The U.S. government’s $330 billion spending bill, released late Wednesday evening, includes funding for new icebreakers.

The budget includes a total of $675 million for new vessels, with $655 million for the first icebreaker and $20 million for the second.

“I’m very pleased,” Rep. John Garamendi, a Democratic member of the House subcommittee on the Coast Guard and Maritime Transportation, told ArcticToday. “I think we’re going to be in very, very good shape to get the first polar security cutter under construction.”

As the Arctic changes and the Coast Guard increasingly sees the region in terms of security, “a polar security cutter is absolutely essential,” Garamendi says, emphasizing a new term for such ice-capable Coast Guard vessels.

[Why the US needs polar security cutters for the 21st century]

This amount is less than the $750 million requested in the President’s budget and passed in the Senate version of the budget; the House version of the budget, on the other hand, slashed funding altogether.

But, Rep. Garamendi says, this budget should be enough to complete the first icebreaker, which also received funding in a previous appropriations bill in order to begin the design process, and to start on a second.

Although the funding is less than originally requested, Alaska’s lone representative in the House, Republican Don Young, says, “the included funds still represent huge progress from previous years in recapitalizing our polar security cutter fleet.”

“This new investment will be incredibly important for construction on our first new polar security cutter in multiple decades,” Young says. “I’m confident this will only lead to greater investment in the program as we move forward.”

The design and construction process for the first icebreaker is much more expensive and time-consuming because the U.S. has not built a heavy icebreaker in four decades.

The only heavy icebreaker in the U.S. fleet broke down once more on its annual mission to Antarctica.

“We absolutely have to have additional heavy icebreakers,” Garamendi says.

“Unfortunately, we are doing them one at a time. We ought to be doing two initially and then another two, so that we have a total of six to operate in the Arctic Ocean in the years ahead,” Garamendi says.

“But I’m happy that we’re at least getting started with the first one.”

Such a vessel would be important in commercial and emergency rescue scenarios, he says.

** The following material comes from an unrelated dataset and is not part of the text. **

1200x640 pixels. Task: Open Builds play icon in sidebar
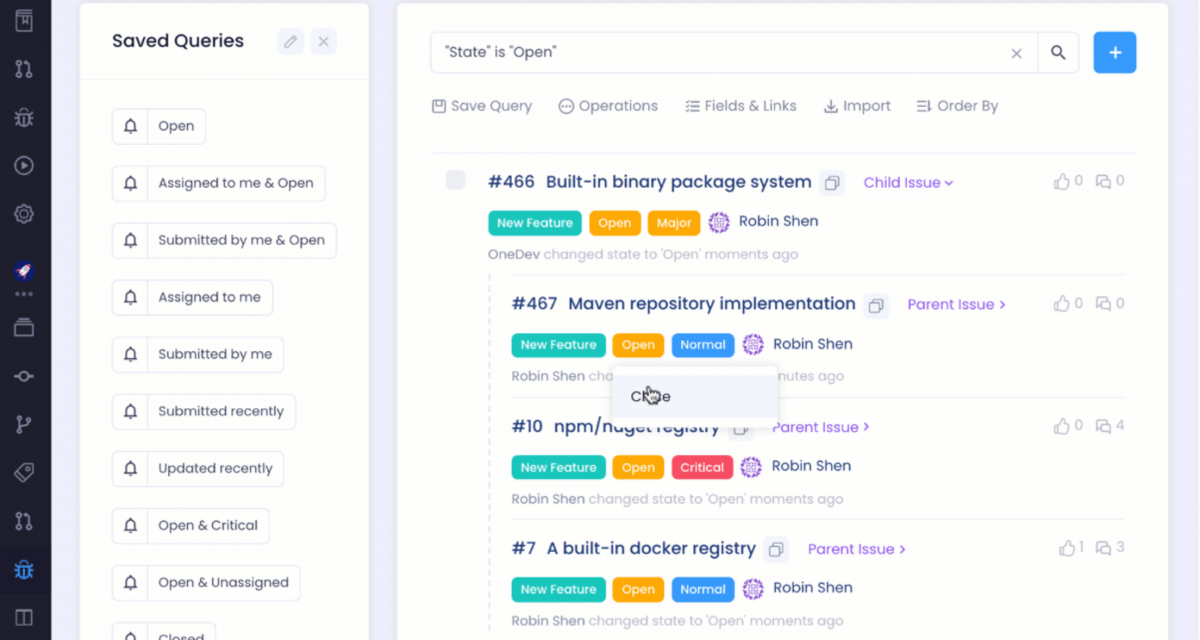24,166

“We also need to project America’s position in the Arctic,” Garamendi says. “We need to be there. We’re not there, well, somebody else will be.”

Lawmakers are prepared to pass the spending bill quickly and send it to President Trump to sign in order to avert another government shutdown. The Washington Post reports that President Donald Trump is prepared to sign the bill, which runs 1,768 pages long — but he has changed his mind on signing such bills in the past.

The story has been updated to include comments from Alaska Rep. Don Young.